Text for analysis:
------------------------------
I remember standing in the walk-in cooler at 11pm on a Friday, just staring at a tray of prepped mise en place, thinking: "There has to be another way."
There was. One year after I quit that restaurant and went full-time as a private chef, I was making €7,000 a month working 30-hour weeks. I had weekends off (or chose to work them at premium rates). I controlled my schedule. I was cooking food I actually cared about for people who appreciated it.
This is the story of that first year - the good, the bad, and the months where I thought I'd made a huge mistake.
The Breaking Point: Why I Finally Left
I'd been a professional chef for 13 years. Started at 19, worked my way up through Sydney kitchens, spent time in Hong Kong, landed in Lisbon in 2014. By 2017, I was a sous chef at a decent mid-range restaurant. Not fine dining, but solid food, good reviews, steady customers.
On paper, I was doing well. In reality, I was falling apart.
The hours were killing me. My contract said 40 hours a week. I was working 55-60. The extra 15-20 hours? Unpaid. "That's just how it is," the head chef said. And he was right - every restaurant I'd worked in operated the same way.
The money was terrible. €3,200 a month gross. After taxes and rent, I had about €1,400 left for everything else. I was living paycheck to paycheck despite working my ass off 6 days a week.
I had no life. Every weekend gone. Every holiday booked solid. Birthdays, weddings, dinners with friends - I missed them all. My social life consisted of getting drunk with other chefs after service at 1am.
My body was breaking down. Plantar fasciitis in both feet. Chronic lower back pain. A burn scar collection that would impress a self-harmer. At 32, I felt 50.
But here's the thing that finally pushed me over the edge: I wasn't even proud of the food anymore. We ran the same menu for 6 months. Same dishes, same prep, same plating, night after night. I was a robot, not a chef.
The breaking point was watching a 24-year-old commis chef quit after 3 months. Smart kid, good skills, genuinely passionate about food. He looked at me and said: "I can't do this for 10 more years. I'll die."
I realized: that's me in 10 years. If I stay.
The Plan: How I Prepared to Leave
I didn't quit impulsively. I spent 7 months preparing while still working full-time. Here's exactly what I did:
Month 1-2: Research & Reality Check
I spent every spare moment (there weren't many) researching private chef businesses. How much do people charge? How do they find clients? What are the startup costs? I joined online forums, read blogs, watched YouTube videos, and interviewed two local private chefs over coffee.
Reality check: This was going to be hard. Most private chefs take 6-12 months to build consistent income. I needed a financial cushion.
Month 3-5: Save Everything
I cut my expenses to the bone. Moved to a cheaper apartment. Stopped eating out (ironic for a chef). Took on occasional freelance catering gigs on my one day off to build a fund. Goal: save €8,000 to cover 6 months of basic expenses.
------------------------------
Your task:
Repeat the passage of the private chef story between "I realized: that's" and "of basic expenses.", inclusive. Rely on nothing but the private chef story for your answers.

The data:
------------------------------
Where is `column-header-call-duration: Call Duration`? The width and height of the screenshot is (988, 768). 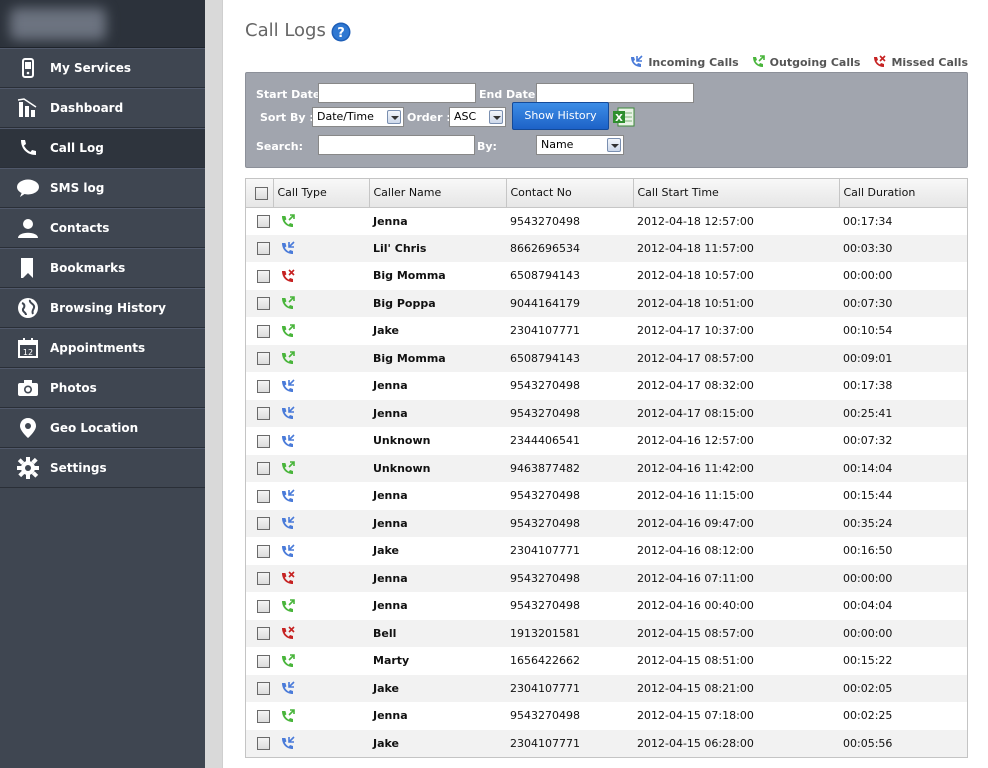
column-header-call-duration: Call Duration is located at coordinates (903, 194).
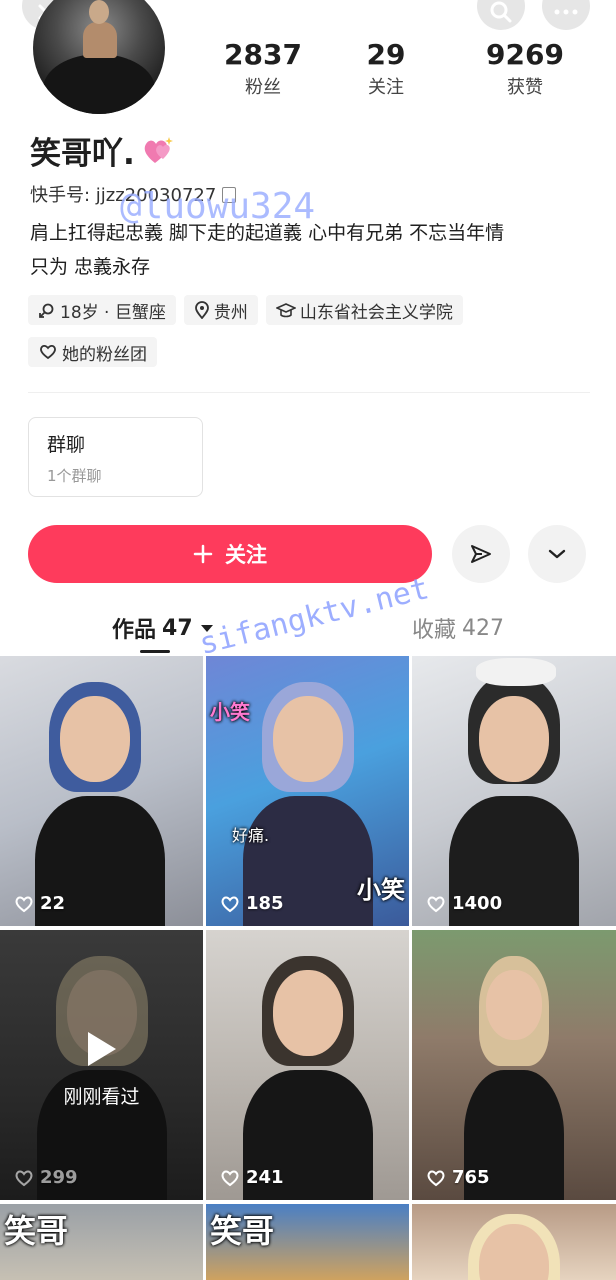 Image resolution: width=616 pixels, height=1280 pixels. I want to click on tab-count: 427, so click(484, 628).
------------------------------
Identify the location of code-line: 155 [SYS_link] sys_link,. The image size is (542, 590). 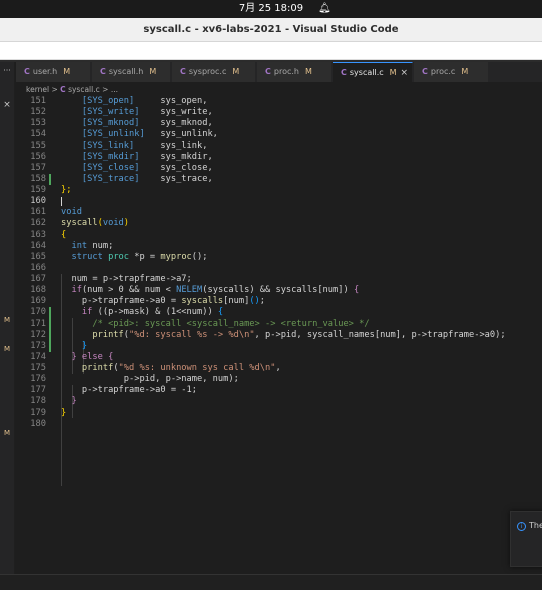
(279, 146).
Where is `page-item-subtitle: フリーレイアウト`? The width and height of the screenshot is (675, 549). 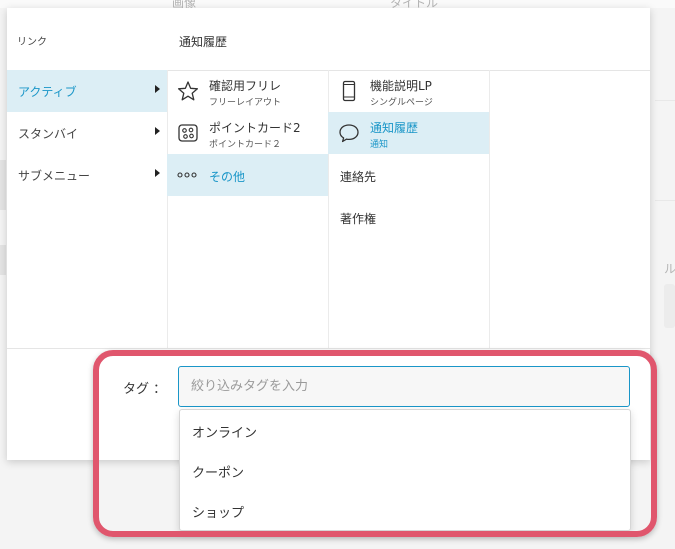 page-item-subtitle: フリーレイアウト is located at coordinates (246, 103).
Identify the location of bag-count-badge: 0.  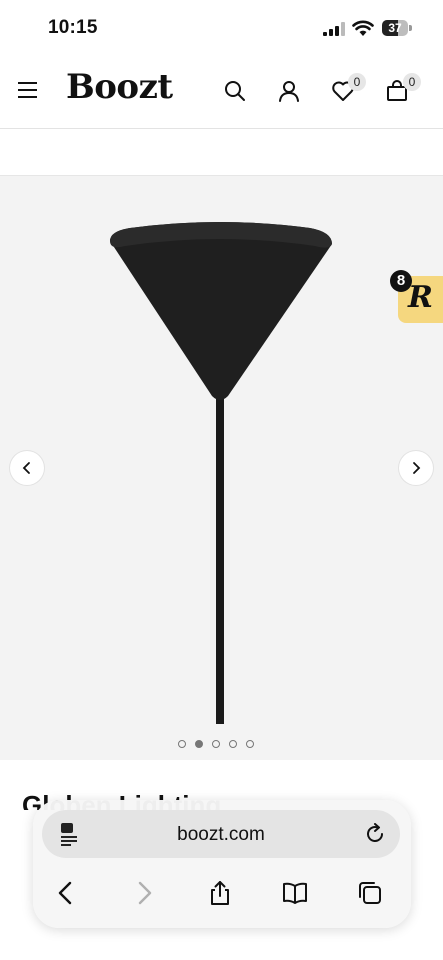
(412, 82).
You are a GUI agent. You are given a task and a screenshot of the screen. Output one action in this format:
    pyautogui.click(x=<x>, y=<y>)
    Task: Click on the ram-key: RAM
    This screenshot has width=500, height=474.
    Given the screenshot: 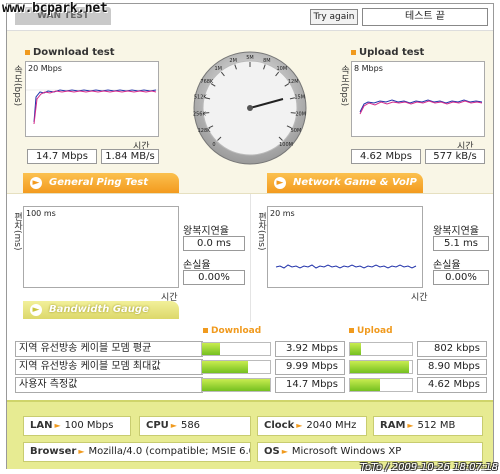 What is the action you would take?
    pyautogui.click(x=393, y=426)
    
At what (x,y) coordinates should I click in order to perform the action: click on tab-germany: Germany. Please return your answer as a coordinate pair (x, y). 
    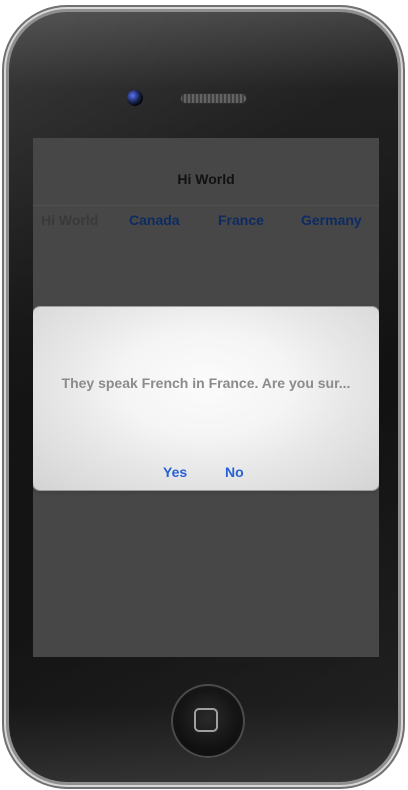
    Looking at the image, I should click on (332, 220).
------------------------------
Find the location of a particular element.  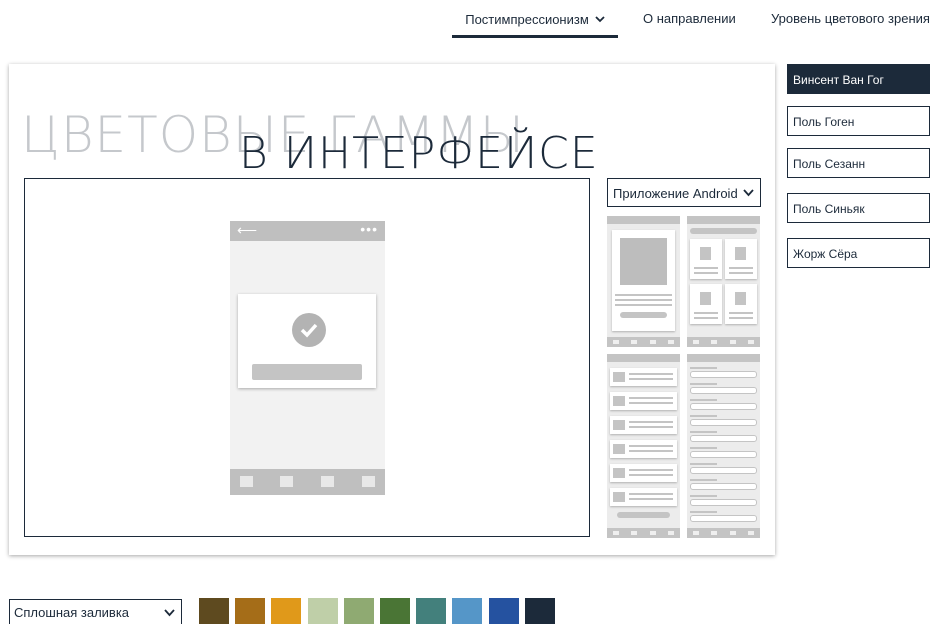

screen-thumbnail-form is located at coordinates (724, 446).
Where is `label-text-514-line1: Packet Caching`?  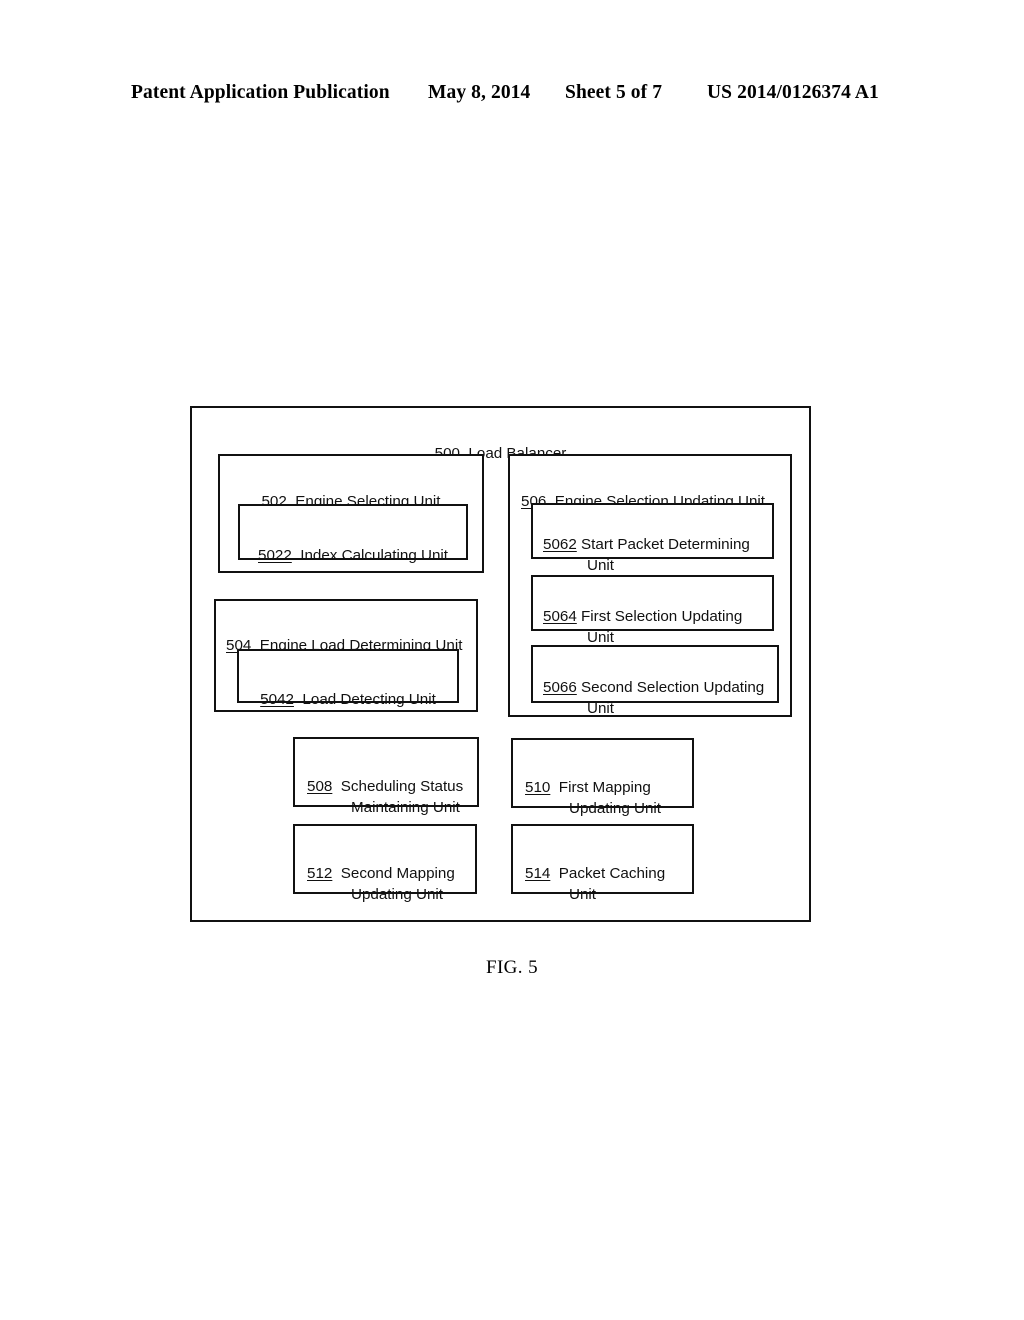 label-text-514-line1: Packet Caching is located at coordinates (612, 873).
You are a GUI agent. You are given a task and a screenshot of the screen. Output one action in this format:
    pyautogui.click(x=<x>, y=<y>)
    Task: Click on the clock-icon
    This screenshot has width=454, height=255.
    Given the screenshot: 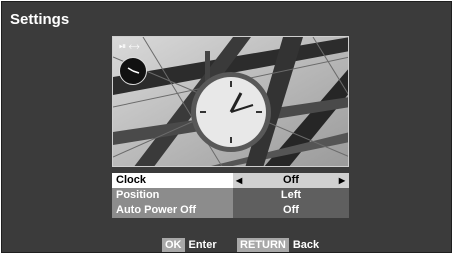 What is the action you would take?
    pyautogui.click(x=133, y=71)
------------------------------
Task output:
I realized: that's me in 10 years. If I stay.
The Plan: How I Prepared to Leave
I didn't quit impulsively. I spent 7 months preparing while still working full-time. Here's exactly what I did:
Month 1-2: Research & Reality Check
I spent every spare moment (there weren't many) researching private chef businesses. How much do people charge? How do they find clients? What are the startup costs? I joined online forums, read blogs, watched YouTube videos, and interviewed two local private chefs over coffee.
Reality check: This was going to be hard. Most private chefs take 6-12 months to build consistent income. I needed a financial cushion.
Month 3-5: Save Everything
I cut my expenses to the bone. Moved to a cheaper apartment. Stopped eating out (ironic for a chef). Took on occasional freelance catering gigs on my one day off to build a fund. Goal: save €8,000 to cover 6 months of basic expenses.